TASK INSTRUCTIONS: Write out each record below exactly, without pictures.
SOURCE MATERIAL START
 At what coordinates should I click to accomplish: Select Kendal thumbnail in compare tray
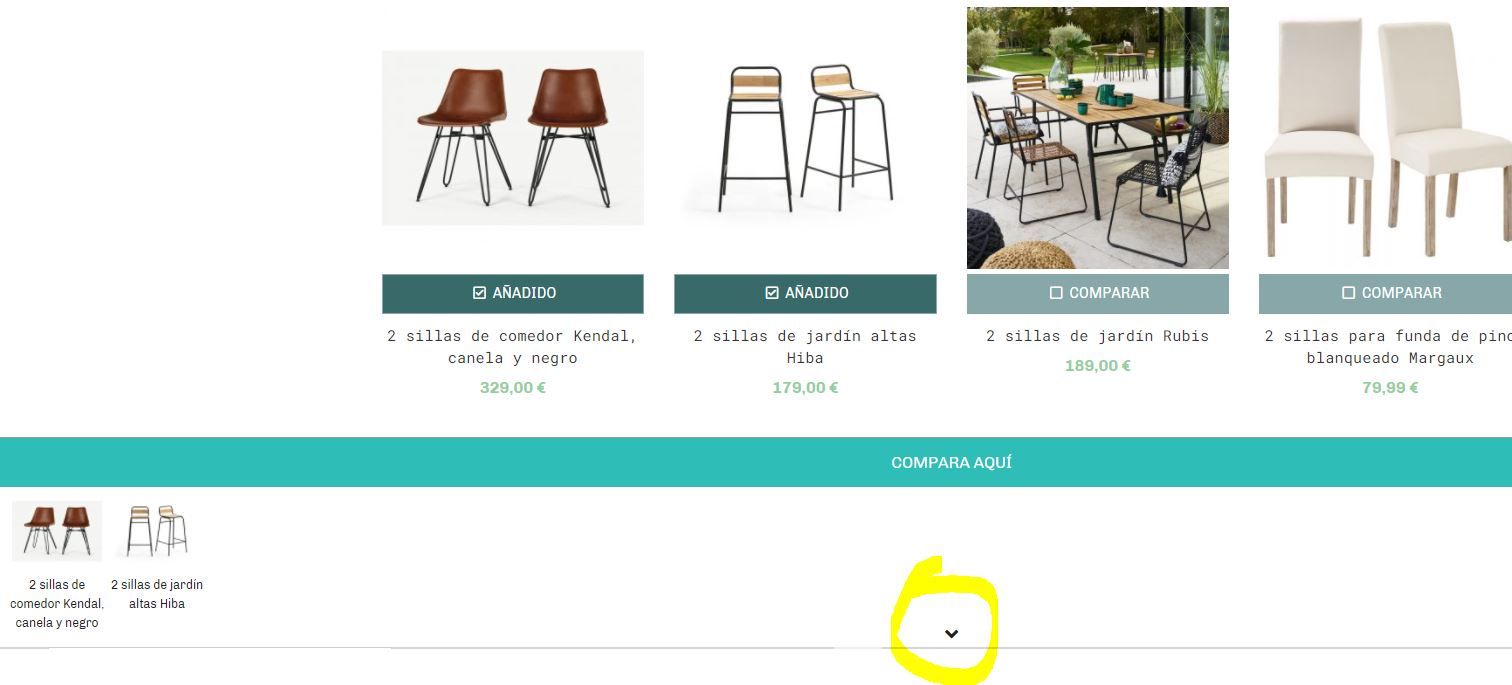[57, 530]
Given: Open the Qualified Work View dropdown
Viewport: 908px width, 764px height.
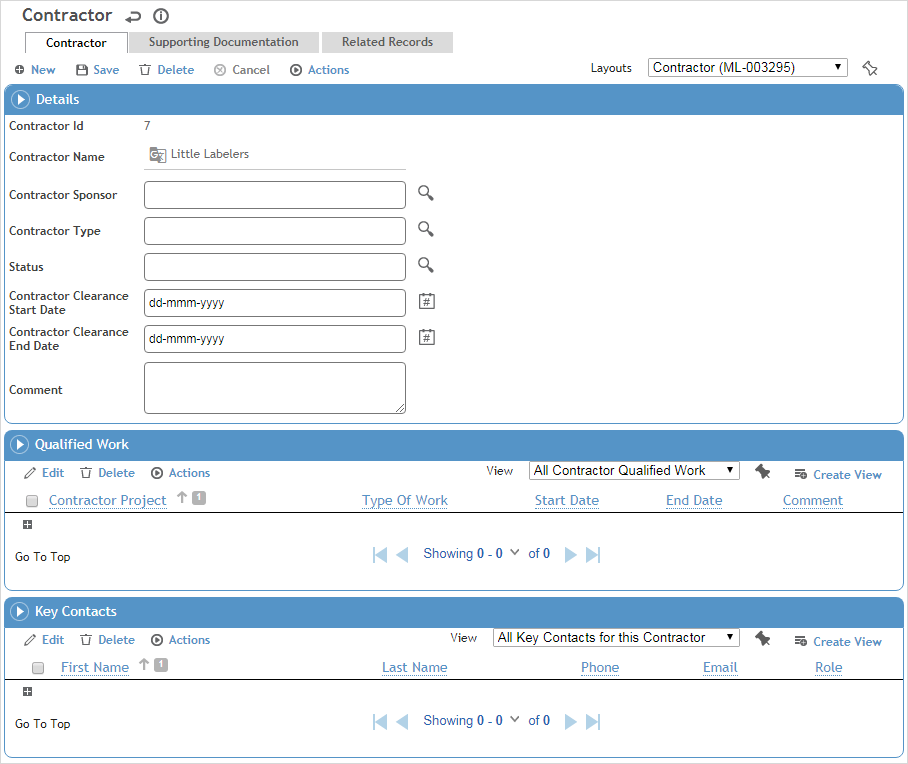Looking at the screenshot, I should tap(633, 471).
SOURCE MATERIAL END
REPLY:
 At what coordinates should I click to accomplish: Select Kendal thumbnail in compare tray
[57, 530]
Given: Open the Qualified Work View dropdown
Viewport: 908px width, 764px height.
Looking at the screenshot, I should tap(633, 471).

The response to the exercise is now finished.